First, we remove the necessity for ORAM arrays, which are used for: (1) checking the preferences, and (2) finding the next unmatched element. Analysing the algorithm and searching for optimisations allows (2) to be done through the use of a queue, which saves a lot in the implementation. The main optimisation, however, comes from a cheap way of performing (1), which in the original algorithm requires $O(n^2)$ space.

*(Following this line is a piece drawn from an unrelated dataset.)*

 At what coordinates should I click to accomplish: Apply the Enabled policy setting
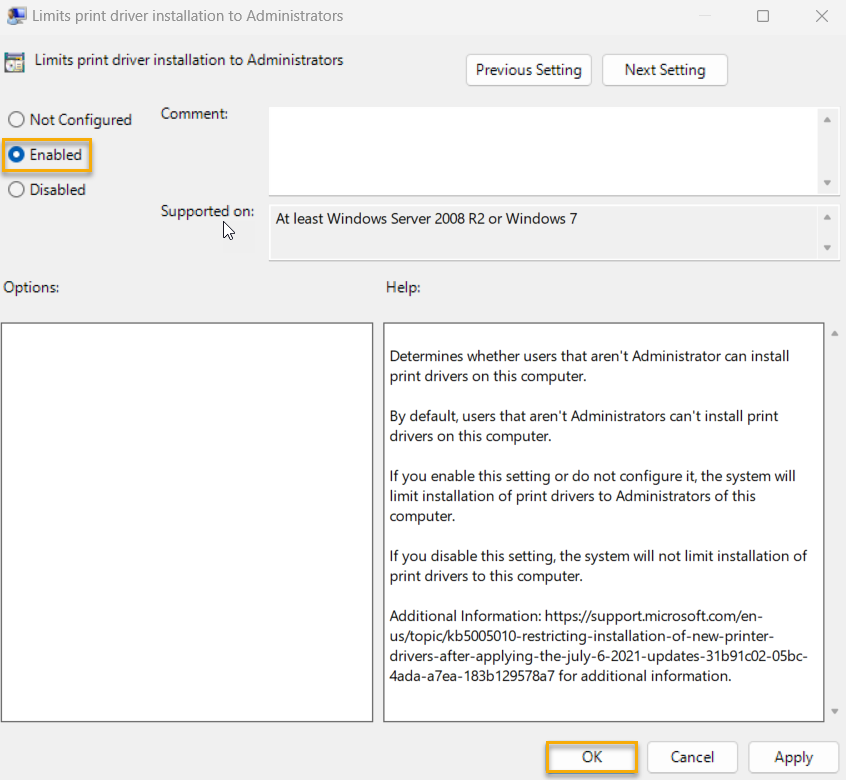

The contribution of the presented work consists of three particular insights leading to significant reductions in complexity of the algorithms:
1. Operations on the matrix of preferences are only ever ‘read-only’ instructions. The ORAM data structure contains extra space in case of rewriting - this is not needed! Noticing this means we can asymptotically reduce the complexity of searching through these preferences.
2. The preferences are only ever read in a specific order. Noticing this allows us to avoid the recursive lookups into the smaller ORAMs containing the preferences, which is expensive. This observation was made by Craig Gentry (here) for more general data structures.
3. Asymptotically better initialisation of the data can be achieved. This is through the use of what they define as oblivious multi-lists, which, roughly, are (obliviously) sorted lists of preferences of each pair in $A\times B$. This multi-list allows a much faster matching to be made, and the cost is: $\Theta(n^2 \log^2 n)$ for $n$ sorts on $n$ elements, and then $\Theta(n^2 \log n)$ for the random permutation on $n^2$ elements.

These optimisations means it takes less than 2 minutes for 600 participants for the sorority house example given above, which is at least 40 times faster than a straightforward ORAM application.

In practice, the sizes of the sets $A$ and $B$ will not often be the same. This generalised problem was studied by Roth and Peranson and somewhat complicates things, but can still be dealt with. It was suggested that this could be an interesting avenue for further research.